I read Janes book a couple of years ago - and the mention of cattle being injected with hormones ( to produce extra milk)horrified me - however have since been told - don’t know how accurate it is that in the UK this does not take place. I have however got the whole family into organic milk - no difference in taste - do think there is a link with chemicals in food and increases in BC. I used to think this was rubbish - the usual, used processed foods etc. I now make everything from scratch and would buy everything organic if I could afford to. Who knows - may get run over by a bus - but it makes me feel I’m doing something!!

Lynne

Hi Lynne you’re right it doesn’t take place in the UK or the EU. I understand it’s a practice used in the US.
I’ve always had organic dairy, meat and veg but I’m lucky where I live there are several farm shops so it’s not so expensive.

I do try and get the organic milk…MUST TRY HARDER… thank you for that.

My personal view is to be very cautious about accepting Jane Plant’s views word hook, line and sinker. She is a geologist, not a medical doctor, for a start.

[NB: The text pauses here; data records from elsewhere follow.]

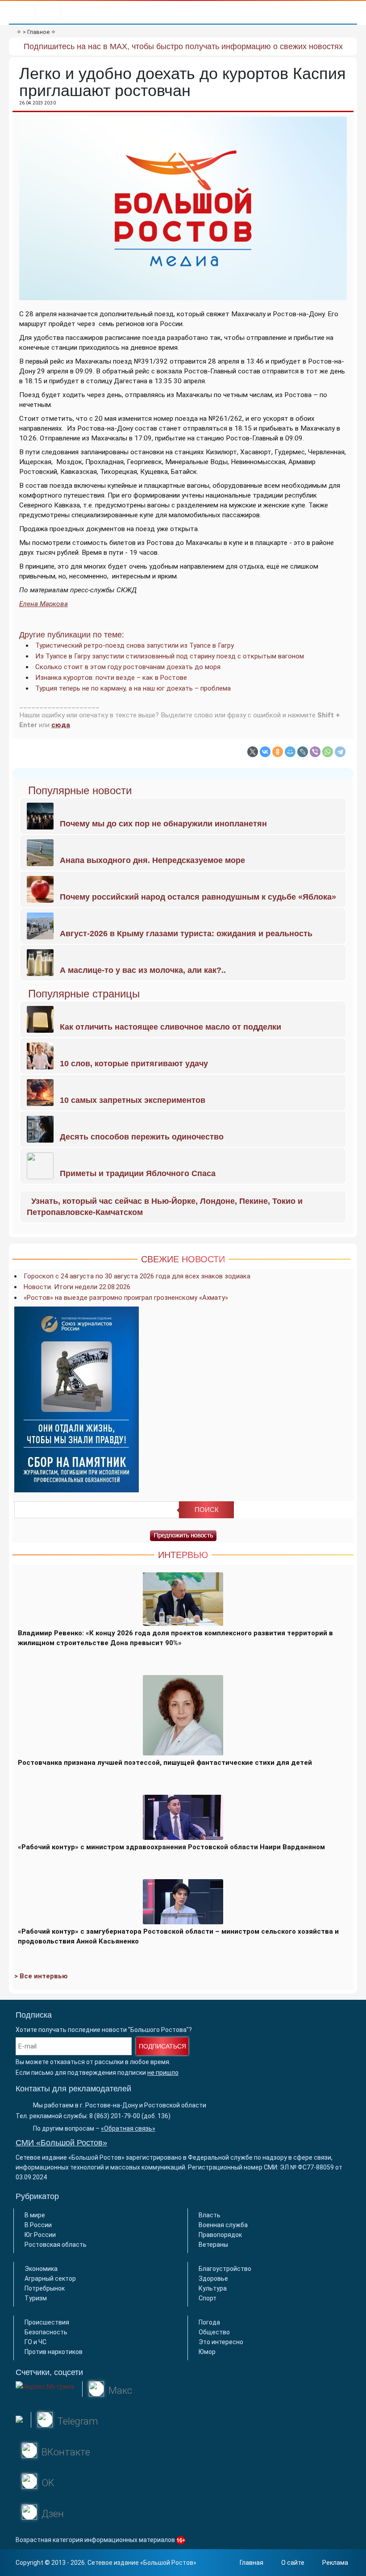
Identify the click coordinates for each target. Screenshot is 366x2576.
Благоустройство (225, 2268)
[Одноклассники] (277, 751)
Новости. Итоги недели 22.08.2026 (77, 1287)
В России (38, 2224)
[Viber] (315, 751)
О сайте (292, 2562)
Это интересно (221, 2342)
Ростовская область (56, 2244)
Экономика (41, 2268)
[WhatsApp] (327, 751)
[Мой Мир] (290, 751)
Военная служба (223, 2224)
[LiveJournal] (302, 751)
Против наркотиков (54, 2351)
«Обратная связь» (128, 2128)
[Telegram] (340, 751)
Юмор (207, 2351)
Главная (251, 2562)
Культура (213, 2288)
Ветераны (213, 2244)
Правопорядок (220, 2234)
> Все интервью (41, 1976)
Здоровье (213, 2278)
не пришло (163, 2072)
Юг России (40, 2234)
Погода (209, 2322)
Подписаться (162, 2046)
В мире (35, 2215)
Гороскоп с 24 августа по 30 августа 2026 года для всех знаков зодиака (137, 1276)
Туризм (36, 2298)
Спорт (207, 2298)
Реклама (335, 2562)
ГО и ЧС (35, 2342)
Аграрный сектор (50, 2278)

And as for being “cured”- my prognosis is apparently extremely good however neither my specialist nor my oncologist will describe me as being cured.I asked the question, does that mean it has gone, never to return and both siad they are unable to tell me that. They speak solely of “N.E.D”- no evidence of disease. Jane plant did n’t rely solely on her diet to bring about an upturn in her prognosis. She had chemo, rads, the full service like most of us here. I also followed a very good diet as I have always done. I have never needed to spend a lot of money on someone’s book to know what to eat and what to avoid. That would be my advice to anyone. Avoid the diet book business like the plague. The main benefit of these things is to put money in the pocket of theire authors.